WRITTEN PROBLEM = Reproduce all of the following items word for word.

INPUT DATA =
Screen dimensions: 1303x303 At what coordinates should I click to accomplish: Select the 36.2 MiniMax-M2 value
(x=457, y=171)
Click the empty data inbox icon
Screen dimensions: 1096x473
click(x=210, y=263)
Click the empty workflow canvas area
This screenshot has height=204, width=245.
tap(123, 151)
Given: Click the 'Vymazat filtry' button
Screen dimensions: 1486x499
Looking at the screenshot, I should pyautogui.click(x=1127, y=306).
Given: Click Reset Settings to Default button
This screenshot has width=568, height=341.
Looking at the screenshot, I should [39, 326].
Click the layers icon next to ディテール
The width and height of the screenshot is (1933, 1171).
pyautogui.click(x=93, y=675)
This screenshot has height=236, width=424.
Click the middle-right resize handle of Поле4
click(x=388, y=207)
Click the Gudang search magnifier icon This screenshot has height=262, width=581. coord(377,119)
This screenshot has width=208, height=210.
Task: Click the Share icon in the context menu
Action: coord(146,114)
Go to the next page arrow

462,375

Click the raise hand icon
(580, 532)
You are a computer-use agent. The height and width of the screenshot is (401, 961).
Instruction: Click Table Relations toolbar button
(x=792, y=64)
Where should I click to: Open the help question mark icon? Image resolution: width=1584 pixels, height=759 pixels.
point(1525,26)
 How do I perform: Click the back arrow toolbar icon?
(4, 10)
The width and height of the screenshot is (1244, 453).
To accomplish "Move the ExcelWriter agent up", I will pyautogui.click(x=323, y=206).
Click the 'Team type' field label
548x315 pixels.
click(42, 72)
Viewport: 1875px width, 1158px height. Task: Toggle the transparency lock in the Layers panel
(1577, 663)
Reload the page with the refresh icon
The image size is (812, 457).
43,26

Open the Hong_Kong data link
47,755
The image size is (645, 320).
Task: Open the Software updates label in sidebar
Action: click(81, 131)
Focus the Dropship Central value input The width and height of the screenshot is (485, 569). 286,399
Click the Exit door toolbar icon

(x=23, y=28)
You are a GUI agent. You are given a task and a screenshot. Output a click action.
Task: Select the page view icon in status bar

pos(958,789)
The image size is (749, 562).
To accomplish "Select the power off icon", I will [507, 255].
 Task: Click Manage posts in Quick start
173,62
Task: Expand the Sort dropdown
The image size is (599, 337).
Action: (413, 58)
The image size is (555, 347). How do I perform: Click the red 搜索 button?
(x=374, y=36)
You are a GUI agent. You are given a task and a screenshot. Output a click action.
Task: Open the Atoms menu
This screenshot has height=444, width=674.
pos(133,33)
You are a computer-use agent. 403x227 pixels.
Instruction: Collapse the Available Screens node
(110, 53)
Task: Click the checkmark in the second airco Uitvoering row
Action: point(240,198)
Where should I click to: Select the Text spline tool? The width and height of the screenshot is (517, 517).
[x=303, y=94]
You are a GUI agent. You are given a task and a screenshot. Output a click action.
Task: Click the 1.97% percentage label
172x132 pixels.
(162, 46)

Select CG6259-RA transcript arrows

EXPECTED OUTPUT =
Screen dimensions: 1303x303 At what coordinates should I click to accomplish: Select the 36.2 MiniMax-M2 value
(x=457, y=171)
Click the empty data inbox icon
Screen dimensions: 1096x473
click(x=210, y=263)
Click the empty workflow canvas area
This screenshot has height=204, width=245.
tap(123, 151)
Given: Click the 'Vymazat filtry' button
Screen dimensions: 1486x499
Looking at the screenshot, I should pyautogui.click(x=1127, y=306).
Given: Click Reset Settings to Default button
This screenshot has width=568, height=341.
Looking at the screenshot, I should [39, 326].
Click the layers icon next to ディテール
The width and height of the screenshot is (1933, 1171).
pyautogui.click(x=93, y=675)
This screenshot has height=236, width=424.
Click the middle-right resize handle of Поле4
click(x=388, y=207)
Click the Gudang search magnifier icon This screenshot has height=262, width=581. coord(377,119)
This screenshot has width=208, height=210.
Task: Click the Share icon in the context menu
Action: coord(146,114)
Go to the next page arrow

462,375

Click the raise hand icon
(580, 532)
You are a computer-use agent. The height and width of the screenshot is (401, 961).
Instruction: Click Table Relations toolbar button
(x=792, y=64)
Where should I click to: Open the help question mark icon? Image resolution: width=1584 pixels, height=759 pixels.
point(1525,26)
 How do I perform: Click the back arrow toolbar icon?
(4, 10)
The width and height of the screenshot is (1244, 453).
To accomplish "Move the ExcelWriter agent up", I will pyautogui.click(x=323, y=206).
Click the 'Team type' field label
548x315 pixels.
click(42, 72)
Viewport: 1875px width, 1158px height. Task: Toggle the transparency lock in the Layers panel
(1577, 663)
Reload the page with the refresh icon
The image size is (812, 457).
43,26

Open the Hong_Kong data link
47,755
The image size is (645, 320).
Task: Open the Software updates label in sidebar
Action: click(81, 131)
Focus the Dropship Central value input The width and height of the screenshot is (485, 569). 286,399
Click the Exit door toolbar icon

(x=23, y=28)
You are a GUI agent. You are given a task and a screenshot. Output a click action.
Task: Select the page view icon in status bar

pos(958,789)
The image size is (749, 562).
To accomplish "Select the power off icon", I will [507, 255].
 Task: Click Manage posts in Quick start
173,62
Task: Expand the Sort dropdown
The image size is (599, 337).
Action: (413, 58)
The image size is (555, 347). How do I perform: Click the red 搜索 button?
(x=374, y=36)
You are a GUI agent. You are given a task and a screenshot. Output a click action.
Task: Open the Atoms menu
This screenshot has height=444, width=674.
pos(133,33)
You are a computer-use agent. 403x227 pixels.
Instruction: Collapse the Available Screens node
(110, 53)
Task: Click the checkmark in the second airco Uitvoering row
Action: point(240,198)
Where should I click to: Select the Text spline tool? The width and height of the screenshot is (517, 517).
[x=303, y=94]
You are a GUI agent. You are given a task and a screenshot. Output a click action.
Task: Click the 1.97% percentage label
172x132 pixels.
(162, 46)

Select CG6259-RA transcript arrows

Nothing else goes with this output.